The Silmarillion is small, and LOTR is huge. But that would be like saying "Sanjay Bangar is a much-feared bowler than Shane Warne because he bowls faster". To put things in perspective, LOTR has three important battles (Helm's Deep, Pelennor Fields and Isengard) and one great war (The one in front of the Black Gate). Silmarillion has five great wars, numerous important battles and countless minor scuffles (that you could rate alongside the tom bombadil part or shelob).
If that wasn't enough the big-bad-ass villain turns out to the boss of Sauron, and he is not as lame as sauron to have just a bunch of sun-fearing Orcs.

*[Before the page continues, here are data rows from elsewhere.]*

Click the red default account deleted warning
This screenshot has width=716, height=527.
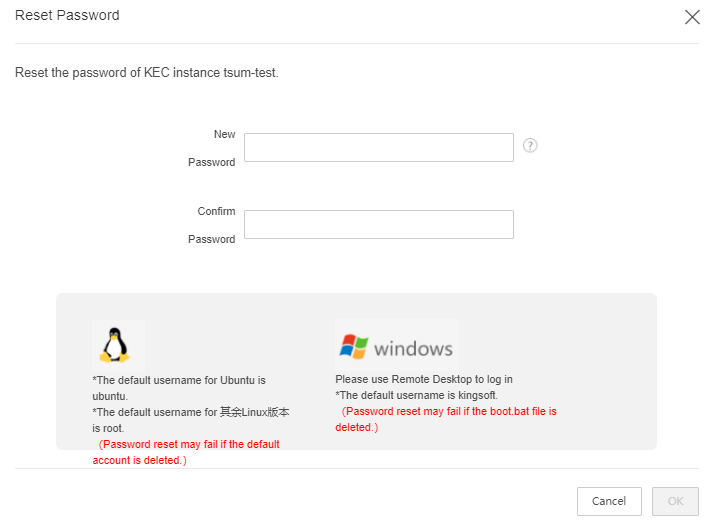tap(186, 452)
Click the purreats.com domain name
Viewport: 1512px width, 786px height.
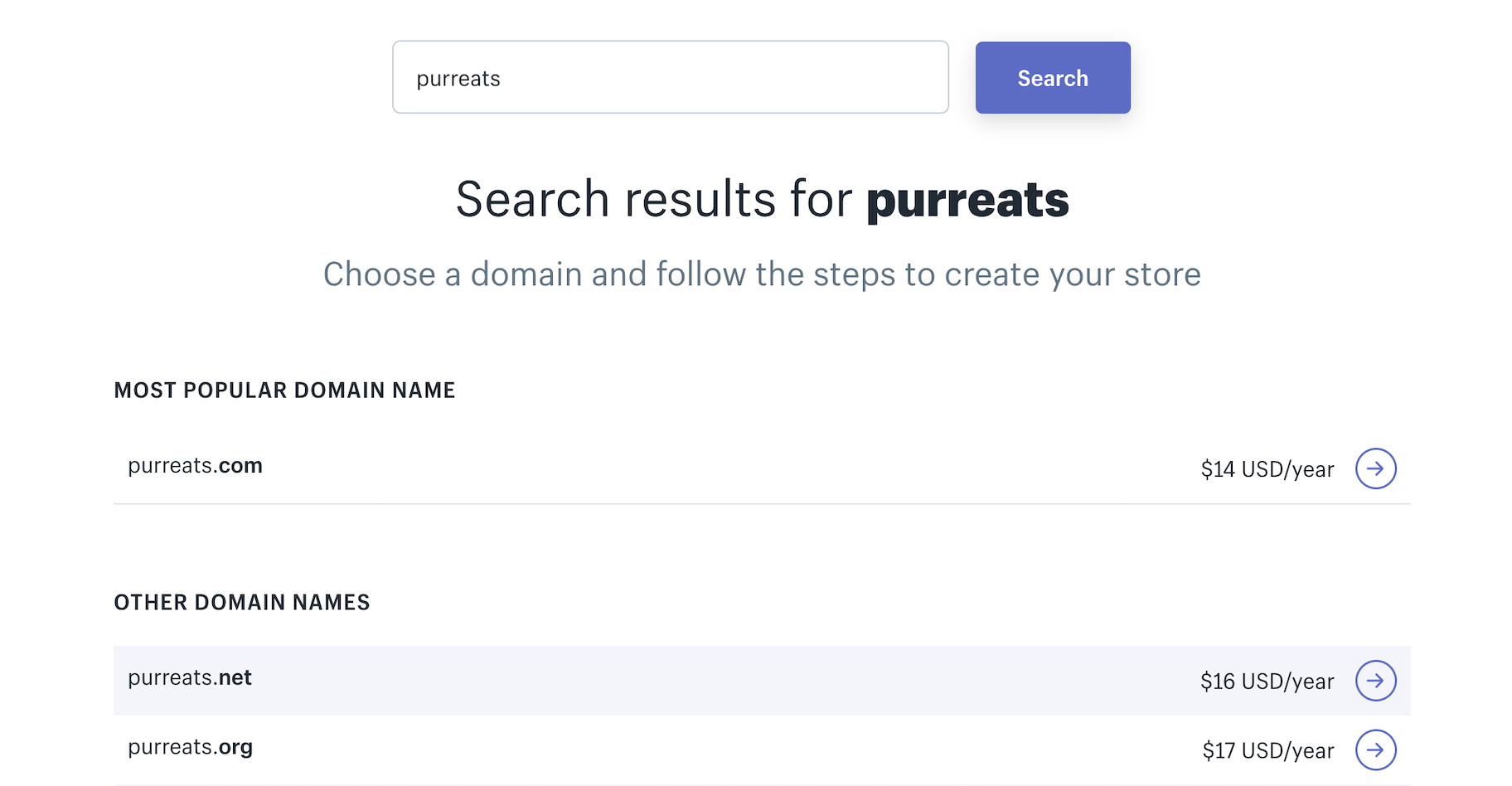(x=195, y=466)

Our man has goblins, werewolves, an array of balrogs (LOTR had just the one doing a catwalk in khazad-dum, while here we have them whipping up some serious smoke), a whole family of dragons and, guess what, the great grand-mother of shelob. And you have the easterlings, the dwarves, the eagles, the valar (the god of the gods) and the maiar (demi-gods), and by the looks of it a sword in your hand to cut me up. Whoops, point taken.
The Silmarillion has a mind-boggling collection of names which sound absolutely nutty when read but have some inner-meaning when broken up and translated. I cant seem to remember a time when remembering names was a problem. Sounds strange ?? Check this out: "finrod, feanor, fingon, fingolfin and finarfin". I am sure on first read, they all sounded the same. No, they arent. And that is 5 of the zillion names out there which sound very similar too. Would it have been easier if the characters were named in a more-understandable way, like "Chellamuthu" and "Thangapandi" and "Mannick Basha" ?? Hmm, Nah. That would've reduced JRR to the levels of Rama. Narayanan, and that would be sacrilege.

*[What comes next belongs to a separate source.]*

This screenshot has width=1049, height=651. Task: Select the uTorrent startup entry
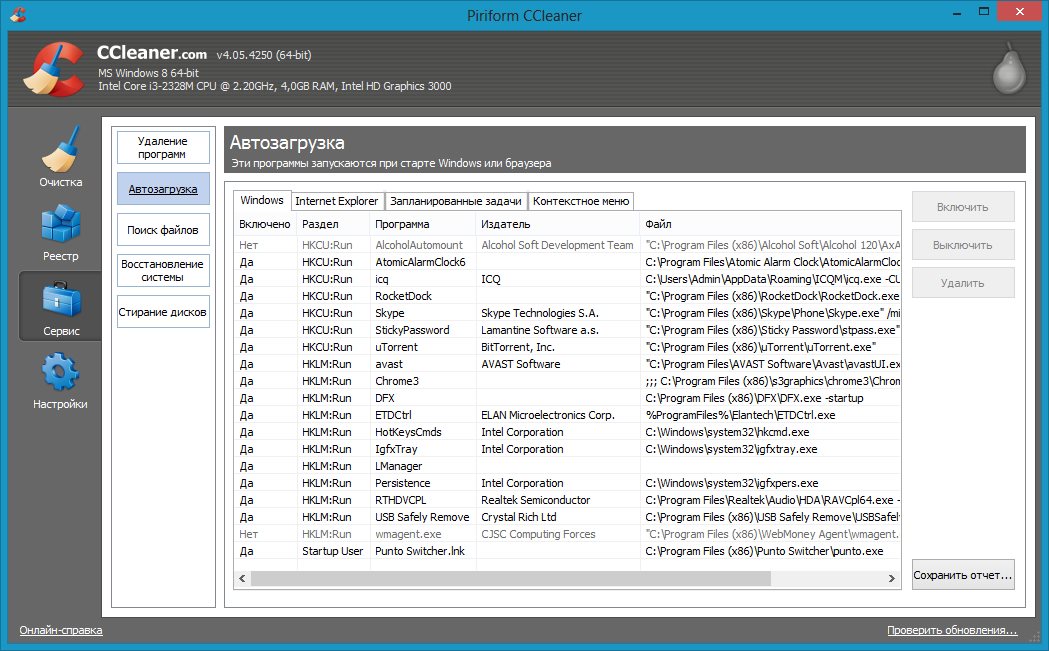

One person, by virtue of their existence in middle-earth with its strange customs, has more than one name by rule of thumb. His/her parents give him/her a name which usually has something to do with "everlasting light" or "sweet scent of victory". Our man grows up and one day runs into a dwarf and befriends a whole horde of them. They get so impressed by his "songs" and they call him something in the dwarvish tongue, something like "the steadfast" or "rock-solid". Our man doesnt stop there, goes into elf-land, falls in love with an elf-maiden and along with the maiden, gets a whole list of elven names, "swordking" or "orcslayer". After all this, as if names werent enough, our man fights lot of orcs, ends up losing his hand or fingers and gets names like "One-handed" or "Nine-fingered". Phew. His ration card would've looked certainly strange.
Silmarillion answers most questions that one might have, and it answers more than that at times. If one thought multiple names to people was a problem, swords, horses, towers, plains, seas, caves and forests have more than one name too. Thankfully, Tolkien didnt know any other geographical phenomenon.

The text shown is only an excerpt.